Explore the key concepts pertaining to applications that conduct transactions. Applications running on the server can use transactions to coordinate multiple updates to resources as one unit of work such that all or none of the updates are made permanent. WAS provides advanced transactional capabilities to help application developers avoid custom coding. It provides support for the many challenges related to integrating existing software assets with a J2EE environment. These measures include ActivitySessions (described elsewhere).

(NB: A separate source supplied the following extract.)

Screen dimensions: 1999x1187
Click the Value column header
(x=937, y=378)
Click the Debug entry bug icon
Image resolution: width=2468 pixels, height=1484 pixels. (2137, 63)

Transaction support in WAS

A transaction is unit of activity within which multiple updates to resources can be made atomic (as an indivisible unit of work) such that all or none of the updates are made permanent. For example, multiple SQL statements to a relational database are committed atomically by the database during the processing of an SQL COMMIT statement. In this case, the transaction is contained entirely within the database manager and can be thought of as a resource manager local transaction (RMLT). In some contexts, a transaction is referred to as a logical unit of work (LUW). If a transaction involves multiple resource managers, for example multiple database managers, then an external transaction manager is required to coordinate the individual resource managers. A transaction that spans multiple resource managers are referred to as a global transaction. WAS is a transaction manager that can coordinate global transactions, be a participant in a received global transaction and also provides an environment in which resource manager local transactions can run.

Approaches to coordinating access to one-phase commit and two-phase commit capable resources within the same transaction

Last participant support enables the use of a single one-phase commit capable resource with any number of two-phase commit capable resources in the same global transaction. You can have multiple interactions that involve the one-phase commit resource in the same transaction, but only one such resource can be involved.